Zerstörerische Prozesse

Eichenwald berichtet, es gebe bei Microsoft ein System der Mitarbeiterbewertung, das so genannte stack ranking. Dadurch werde jede Geschäftseinheit gezwungen, ihre Leute mit Hife von Reviews zu klassifizieren, und zwar in einen bestimmten Prozentsatz(!) der Stufen Top-Performer, guter Performer, Durchschnitt und Schwach. Er zitiert einen ehemaligen Softwareentwickler bei Microsoft:

Wenn du in einem Team von 10 Leuten gearbeitet hast, wusstest Du vom ersten Tag an, an dem du durch die Tür kamst, dass egal wie gut jeder war, 2 Leute großartige Reviews bekommen würden, 7 Leute ein mittelmäßiges Review und einer ein schreckliches Review. Das bringt Angestellte dazu, miteinander in Wettbewerb zu treten anstatt in Wettbewerb mit anderen Firmen.

Eichenwald bezeichnet in seinem Artikel dieses stack ranking als ein Programm, das Microsofts Fähigkeit zur Innovation effektiv verkrüppelt:

Jeder heutige und frühere Microsoft-Angestellte, mit dem ich gesprochen habe – jeder einzelne – bezeichnete das stack ranking als den zerstörerischsten Prozess innerhalb von Microsoft, etwas das unzählige Angestellte hinausgetrieben hat.

Bekannte Ursache

Interessanterweise war dieser zerstörerische Effekt von Mitarbeiterbewertungen bereits bekannt, als Microsoft gerade einmal MS-DOS herausgebracht hatte. W. Edwards Deming, der große amerikanische Qualitäts-Guru, schrieb in seinem Buch Out of the Crisis, im Kapitel „Krankheiten und Hindernisse“:

Viele Firmen in Amerika haben Systeme, in denen jeder im Management oder in der Forschung jährlich eine Bewertung bekommt. … Management by Objectives führt zum selben Übel. Management nach Zahlen ebenfalls. … Der Effekt ist verheerend: Es nährt kurzfristige Performance, vernichtet langfristige Planung, baut Angst auf, zerstört Teamarbeit, nährt Rivalentum und Politik. …

Die Idee, Verdienste zu bewerten, ist verführerisch. … Der Effekt ist das Gegenteil von dem, was die Worte versprechen. Jeder bringt sich selbst nach vorn, oder versucht es, nur für sein eigenes Wohl, zur Rettung seines eigenen Lebens. Die Organisation ist der Verlierer.

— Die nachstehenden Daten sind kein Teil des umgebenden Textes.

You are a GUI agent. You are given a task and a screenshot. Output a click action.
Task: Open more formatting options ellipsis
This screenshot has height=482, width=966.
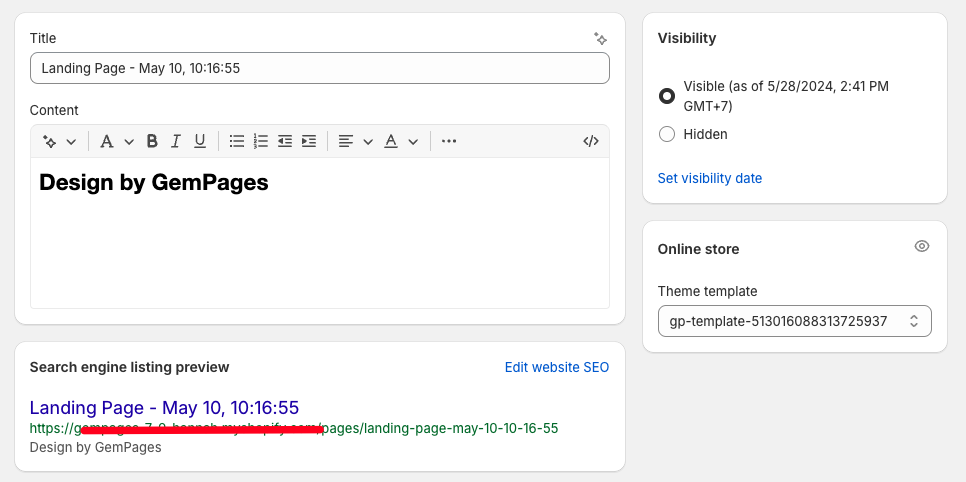coord(449,141)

Bewertung von Verdiensten belohnt Leute, die im System gut funktionieren. Sie belohnt keine Versuche, das System zu verbessern. Schaukle niemals das Boot.

Deming argumentiert weiter und stellt überzeugend dar, dass die Performance eines Systems nur zu einem kleinen Prozentsatz vom einzelnen Mitarbeiter, sondern viel mehr von der Aktionsfähigkeit der Gesamtorganisation abhängt. Es ist also die Aufgabe von Managern, dem Gesamtsystem zu helfen anstatt mit der Lupe auf den einzelnen Mitarbeiter zu schauen.

Das Buch kam in seiner ersten Auflage schon 1982 auf den Markt. Microsoft hätte es kennen können.

Microsoft war lange Zeit innovativ. Es wäre interessant, festzustellen, wann Microsoft das stack ranking System eingeführt hat und ob dieser Zeitpunkt mit dem Zeitpunkt korreliert, an dem Microsoft aufgehört hat, innovativ zu sein. Leider sagt Eichenwalds Artikel nichts darüber aus.

Was meinen Sie dazu? Kennen Sie eine Firma, in der sich Mitarbeiterbewertung sinnvoll ausgewirkt hat? Wie sind Ihre Erfahrungen damit?